Ce soir comme tous les autres soirs, les talents créatifs de l’Afrique sont à la vedette sur tout le continent. Au Cap, les voix des stars sud-africaines de l’opéra, Andiswa Kedama et Pauline Malefane, captivent leurs audiences dans U-Carmen eKhayelitsha, une adaptation en langue xhosa du fameux opéra de Bizet. À Agadez, Bombino, guitariste, auteur et compositeur de renom international, surnommé le nouveau Jimi Hendrix, envoûte ses spectateurs avec ses paroles et musiques en faveur du changement. À Accra, plus de 30 000 personnes vont danser toute la nuit au concert de P-Square, le célèbre duo hip-hop nigérian. C’est avec le même enthousiasme que Luanda accueille sur scène Big Nelo et C4 Pedro. À Dar es-Salaam, Anisa Mpungwe, couturière de 28 ans, présente ses créations – qu’elle exposera probablement la semaine suivante à New York. À Kinshasa, des foules viennent apprécier les peintures et les sculptures de l’artiste lauréate Rhode Bath-Schéba Makoumbou. Dans tout le continent comme dans la diaspora africaine, des familles sont clouées devant leur télévision à regarder des films en provenance d’Égypte ou de Nollywood.

▶ Matériel

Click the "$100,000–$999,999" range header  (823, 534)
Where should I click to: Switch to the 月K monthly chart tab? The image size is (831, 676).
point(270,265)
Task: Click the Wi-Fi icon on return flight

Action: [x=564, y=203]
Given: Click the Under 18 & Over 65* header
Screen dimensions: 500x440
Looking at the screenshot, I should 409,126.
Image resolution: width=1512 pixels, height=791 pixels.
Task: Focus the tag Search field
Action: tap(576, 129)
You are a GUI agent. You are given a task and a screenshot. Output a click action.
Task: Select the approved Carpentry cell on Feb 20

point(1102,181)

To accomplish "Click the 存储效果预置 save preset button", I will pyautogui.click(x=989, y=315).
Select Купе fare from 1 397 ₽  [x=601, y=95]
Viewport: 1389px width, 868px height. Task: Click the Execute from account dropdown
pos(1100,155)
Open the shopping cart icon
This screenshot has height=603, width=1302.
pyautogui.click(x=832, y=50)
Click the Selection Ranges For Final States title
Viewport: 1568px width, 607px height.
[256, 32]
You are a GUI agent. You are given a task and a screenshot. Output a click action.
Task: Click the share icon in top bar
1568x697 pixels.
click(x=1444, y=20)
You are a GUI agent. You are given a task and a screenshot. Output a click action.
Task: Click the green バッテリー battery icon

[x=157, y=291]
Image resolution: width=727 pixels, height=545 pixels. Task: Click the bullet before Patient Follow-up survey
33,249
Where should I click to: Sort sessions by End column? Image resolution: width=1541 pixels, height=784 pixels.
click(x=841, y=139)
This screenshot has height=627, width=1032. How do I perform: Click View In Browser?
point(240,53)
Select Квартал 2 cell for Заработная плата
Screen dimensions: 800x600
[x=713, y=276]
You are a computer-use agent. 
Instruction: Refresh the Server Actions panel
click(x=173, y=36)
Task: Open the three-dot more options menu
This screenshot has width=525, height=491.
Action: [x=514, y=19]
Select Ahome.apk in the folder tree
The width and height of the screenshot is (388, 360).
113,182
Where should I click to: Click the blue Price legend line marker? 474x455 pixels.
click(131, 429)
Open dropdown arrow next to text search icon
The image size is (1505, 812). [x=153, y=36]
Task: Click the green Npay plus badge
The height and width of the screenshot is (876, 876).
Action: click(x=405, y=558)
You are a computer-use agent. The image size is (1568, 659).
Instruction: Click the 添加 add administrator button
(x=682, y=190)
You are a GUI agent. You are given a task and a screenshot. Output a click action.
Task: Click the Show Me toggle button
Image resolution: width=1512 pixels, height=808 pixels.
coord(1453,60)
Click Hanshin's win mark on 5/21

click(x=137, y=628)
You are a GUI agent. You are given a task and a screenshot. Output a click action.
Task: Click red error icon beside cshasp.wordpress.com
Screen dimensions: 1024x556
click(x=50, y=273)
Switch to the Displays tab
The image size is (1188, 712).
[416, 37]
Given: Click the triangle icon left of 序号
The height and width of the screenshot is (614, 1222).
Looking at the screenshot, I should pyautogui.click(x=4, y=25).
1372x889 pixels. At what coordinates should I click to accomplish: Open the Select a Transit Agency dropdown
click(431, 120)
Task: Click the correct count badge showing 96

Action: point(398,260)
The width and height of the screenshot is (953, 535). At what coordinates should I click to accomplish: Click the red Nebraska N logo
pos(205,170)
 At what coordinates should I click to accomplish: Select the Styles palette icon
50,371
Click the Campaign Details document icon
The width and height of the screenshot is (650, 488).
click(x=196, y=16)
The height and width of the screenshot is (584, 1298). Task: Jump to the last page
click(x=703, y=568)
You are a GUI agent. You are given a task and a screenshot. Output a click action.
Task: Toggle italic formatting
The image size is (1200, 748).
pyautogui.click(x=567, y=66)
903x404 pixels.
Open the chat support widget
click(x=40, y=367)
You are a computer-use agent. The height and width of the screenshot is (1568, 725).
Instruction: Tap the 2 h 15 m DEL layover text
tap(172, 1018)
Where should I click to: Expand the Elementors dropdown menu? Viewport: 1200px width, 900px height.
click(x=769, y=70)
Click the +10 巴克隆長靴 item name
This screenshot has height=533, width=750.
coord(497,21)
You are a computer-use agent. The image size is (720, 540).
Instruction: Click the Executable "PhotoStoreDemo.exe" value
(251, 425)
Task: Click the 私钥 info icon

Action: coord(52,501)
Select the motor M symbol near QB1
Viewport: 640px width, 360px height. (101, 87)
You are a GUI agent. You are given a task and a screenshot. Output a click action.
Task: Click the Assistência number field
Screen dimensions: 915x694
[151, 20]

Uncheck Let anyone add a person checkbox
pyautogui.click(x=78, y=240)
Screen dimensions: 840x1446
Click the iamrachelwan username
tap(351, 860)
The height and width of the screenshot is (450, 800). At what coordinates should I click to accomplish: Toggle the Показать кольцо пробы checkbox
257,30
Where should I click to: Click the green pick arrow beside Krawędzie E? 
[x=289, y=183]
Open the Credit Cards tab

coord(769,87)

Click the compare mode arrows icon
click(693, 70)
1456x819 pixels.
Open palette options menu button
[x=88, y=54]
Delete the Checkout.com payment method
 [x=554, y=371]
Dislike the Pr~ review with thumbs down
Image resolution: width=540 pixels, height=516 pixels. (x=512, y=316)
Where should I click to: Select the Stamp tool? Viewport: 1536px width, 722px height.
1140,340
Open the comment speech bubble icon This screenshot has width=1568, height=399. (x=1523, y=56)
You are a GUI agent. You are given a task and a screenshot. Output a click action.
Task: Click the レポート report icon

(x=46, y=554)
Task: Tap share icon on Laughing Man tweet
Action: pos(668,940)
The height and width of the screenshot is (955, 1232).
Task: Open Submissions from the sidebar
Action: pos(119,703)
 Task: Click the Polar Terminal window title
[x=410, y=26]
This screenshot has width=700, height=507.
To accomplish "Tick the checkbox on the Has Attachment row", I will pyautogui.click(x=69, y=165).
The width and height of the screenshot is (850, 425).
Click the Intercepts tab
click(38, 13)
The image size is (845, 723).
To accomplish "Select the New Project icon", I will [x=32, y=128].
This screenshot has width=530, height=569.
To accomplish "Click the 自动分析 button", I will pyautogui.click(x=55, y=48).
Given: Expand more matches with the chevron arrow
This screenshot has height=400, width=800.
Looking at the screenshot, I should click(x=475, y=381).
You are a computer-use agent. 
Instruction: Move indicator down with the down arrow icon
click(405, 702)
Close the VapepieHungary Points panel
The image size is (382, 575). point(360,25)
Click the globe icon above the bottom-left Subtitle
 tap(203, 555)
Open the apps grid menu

▶ Tâche demandée
Recopiez intégralement l'extrait sur les talents créatifs de l'Afrique, sans y changer un seul mot.

▶ Résultat attendu
Ce soir comme tous les autres soirs, les talents créatifs de l’Afrique sont à la vedette sur tout le continent. Au Cap, les voix des stars sud-africaines de l’opéra, Andiswa Kedama et Pauline Malefane, captivent leurs audiences dans U-Carmen eKhayelitsha, une adaptation en langue xhosa du fameux opéra de Bizet. À Agadez, Bombino, guitariste, auteur et compositeur de renom international, surnommé le nouveau Jimi Hendrix, envoûte ses spectateurs avec ses paroles et musiques en faveur du changement. À Accra, plus de 30 000 personnes vont danser toute la nuit au concert de P-Square, le célèbre duo hip-hop nigérian. C’est avec le même enthousiasme que Luanda accueille sur scène Big Nelo et C4 Pedro. À Dar es-Salaam, Anisa Mpungwe, couturière de 28 ans, présente ses créations – qu’elle exposera probablement la semaine suivante à New York. À Kinshasa, des foules viennent apprécier les peintures et les sculptures de l’artiste lauréate Rhode Bath-Schéba Makoumbou. Dans tout le continent comme dans la diaspora africaine, des familles sont clouées devant leur télévision à regarder des films en provenance d’Égypte ou de Nollywood.